The records:
——————
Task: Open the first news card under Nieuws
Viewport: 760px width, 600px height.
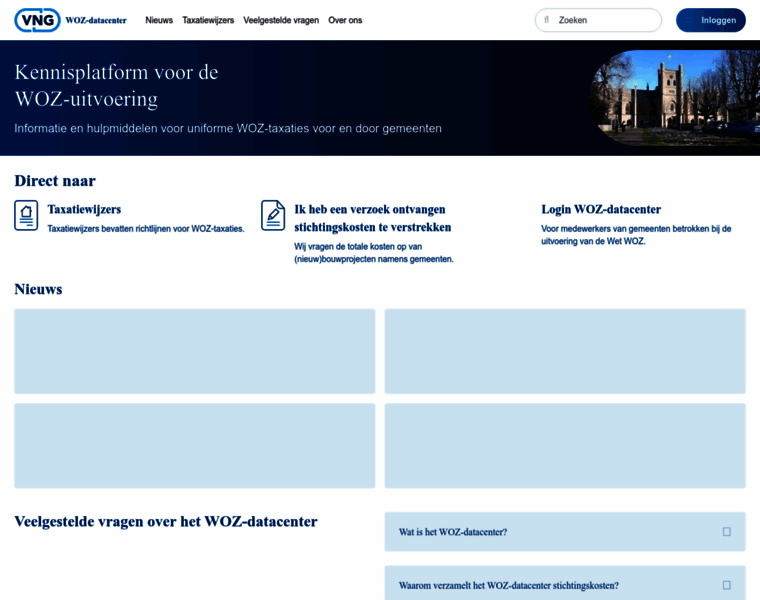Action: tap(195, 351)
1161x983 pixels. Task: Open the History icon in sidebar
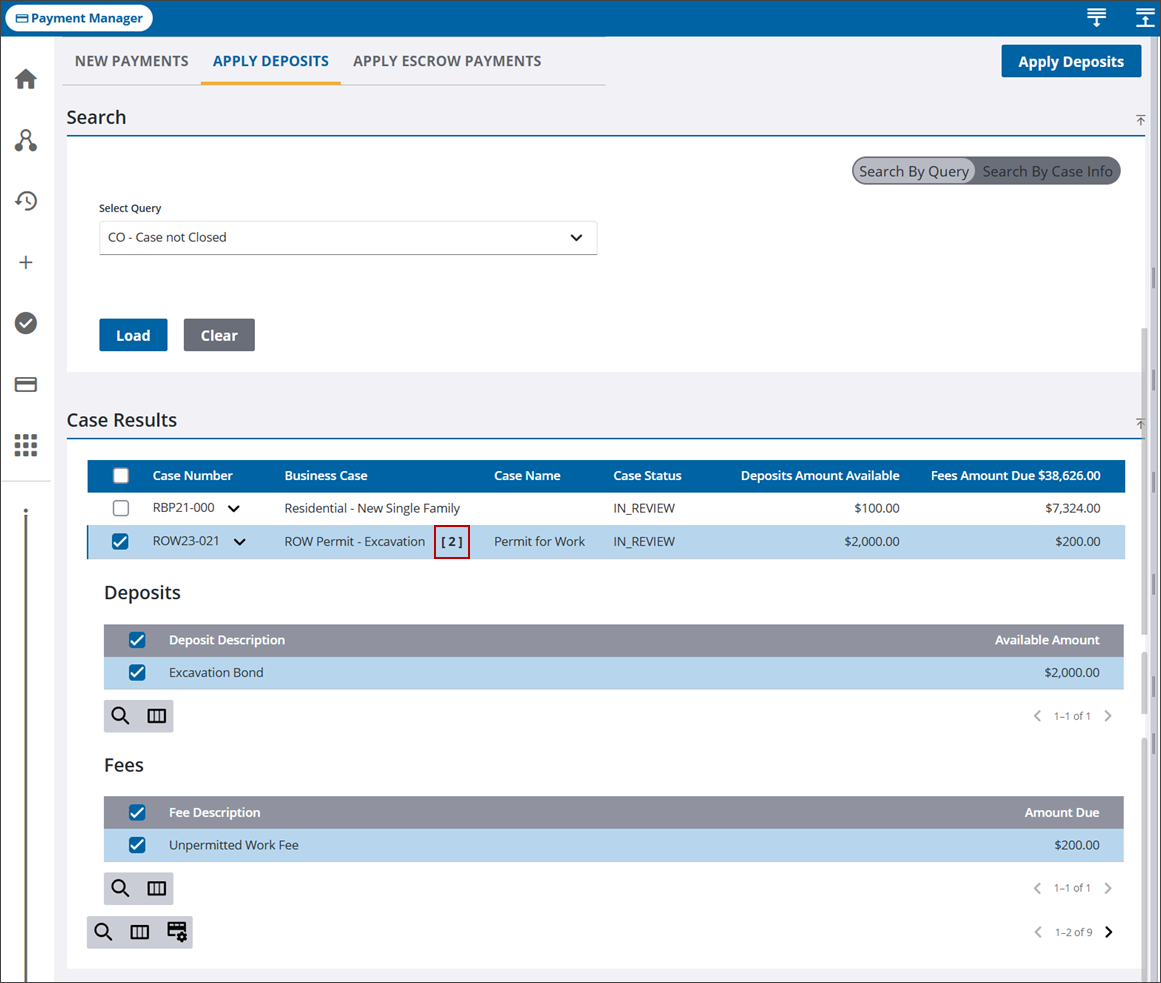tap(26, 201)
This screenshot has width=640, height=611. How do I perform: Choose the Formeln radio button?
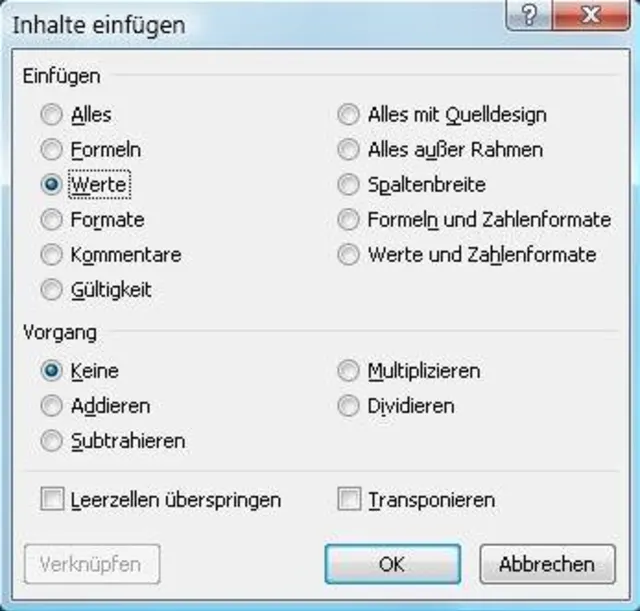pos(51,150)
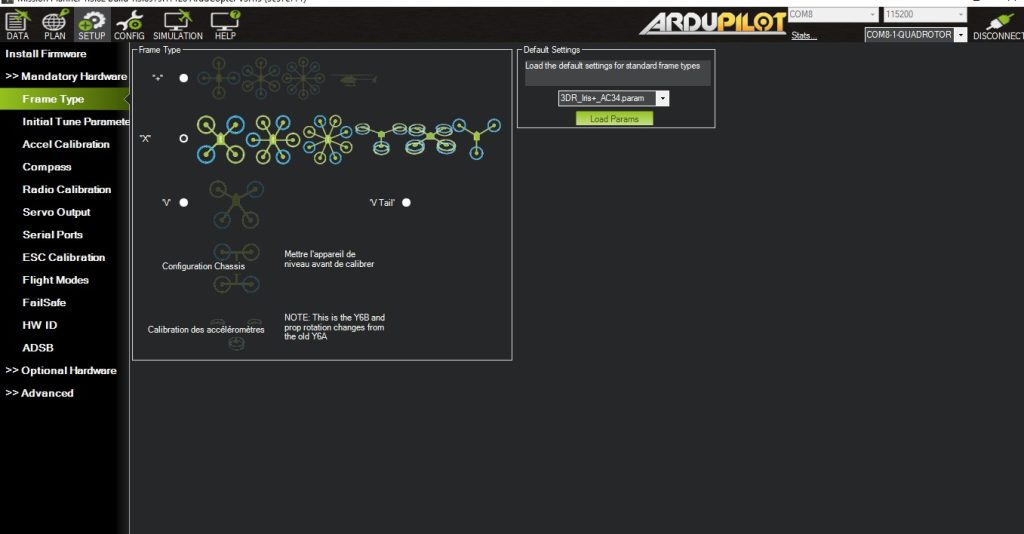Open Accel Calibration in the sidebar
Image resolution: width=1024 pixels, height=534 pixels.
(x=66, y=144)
——————
Task instructions: Give back every entry word for word, and drop the pictures as you go.

Solution to this problem:
Task: Open the first news card under Nieuws
Viewport: 760px width, 600px height.
Action: tap(195, 351)
1161x983 pixels. Task: Open the History icon in sidebar
tap(26, 201)
This screenshot has width=640, height=611. How do I perform: Choose the Formeln radio button?
pos(51,150)
Open Accel Calibration in the sidebar
Image resolution: width=1024 pixels, height=534 pixels.
(x=66, y=144)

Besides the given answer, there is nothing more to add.